Lievremont was a forward as a player, and recognised the value of a strong scrummage. He promoted Fabien Barcella and Tomas Domingo, and rediscovered Nico Mas and Jean-Baptiste Poux [one of The Mole’s uncriticizable figures]; he started Millo-Chluksi and Nallet together in the second row against South Africa in November 2009, and absolutely tore their heart out with a nuclear-powered scrum.
The Mole has said it before, and he’ll say it again: had Mushy been born French, they’d never have moved him forward from the second row. The big fellah has always been an outstanding handler, and was a rampant lock-forward in his days at Newbridge College. Boarding schools have a tight budget for fodder, so that might have been the only thing keeping the weight down for him, but imagine that big unit powering your scrum, rather than trying to pin it down …
The last couple of years has also seen the re-emergence of the lamper in the form of Wales’ Luke Charteris [208cm, or 6’9”], South Africa’s Andries Bekker [the same height] and to a lesser extent – at least in terms of international accomplishment – Devin Toner [210cm, or 6’10”].
There’ve always been exceptionally tall second rows: Martin Bayfield stretched the measuring tape to 6’10” back in the 1990s for England [before he ended up doubling for Robbie Coltrane as Hagrid in the Harry Potter movies], and Wales’ Derwyn Jones was even bigger. However, for well over a decade the beanpoles went out of fashion entirely. Once lifting became legal and the lineouts became less of a war-zone where you’d be wise to stay earth-bound, players who had a good natural jump became a more valuable commodity than the extremely tall – you could get them into the air quickly and hold them up there, and they were better around the pitch in any case – and it seemed like the days of the beanpole were numbered.

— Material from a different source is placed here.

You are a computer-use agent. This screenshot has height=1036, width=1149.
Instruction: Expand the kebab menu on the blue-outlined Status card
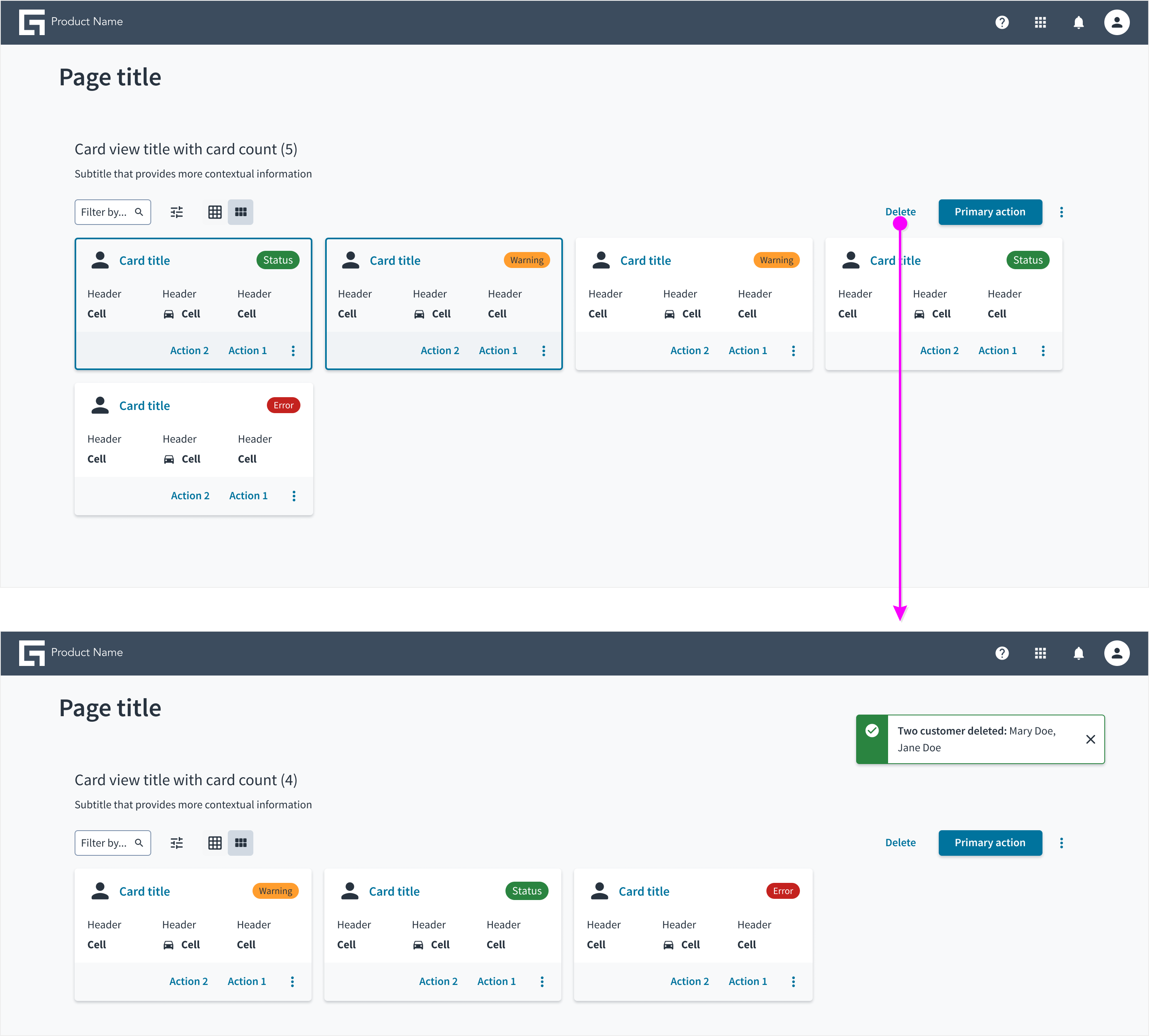click(293, 351)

For much of their early careers, both Charteris and Bekker were regarded as simply too tall and too gangly to succeed in international rugby. However, as all the years of weight-lifting and prescribed eating kicked in, and their metabolisms began to slow a little with the natural aging process, they have emerged as genuinely excellent internationals. Both Bekker and Charteris had their breakthrough years as 27/28 year olds in 2011. Every dog has its day, and for members of the front five, it’s often half a decade after their more glamourous colleagues in the threequarterline have made their mark.
The Bigger They Are … Something Something
There’s no doubt that players are getting bigger. On both sides of the equator, there are a number of freakish athletes rising to prominence in the second row. Scotland’s 22-year old giant Richie Gray, England’s 23 year old Courtney Lawes and South Africa’s 20 year old Eben Etzebeth combine NBA-type athleticism with the bullish strength needed to play international rugby.
It’s a trend that’s not going to stop anytime soon. However, the very real fear of a decade ago was that rugby was turning into a league-esque game with teams composed entirely of 190cm [6’3″] and 105kg [16st 7lbs] blokes crashing into each other, with the emphasis on set-pieces diminished to an irrelevance. This hasn’t happened, and as players and coaches delve deeper into every part of the game to seek advantage, specialists are returning to the game at the highest level.
And if you see any narrow-shouldered, barrel-chested lads with short legs and big heads, point them in the direction of Lansdowne Road.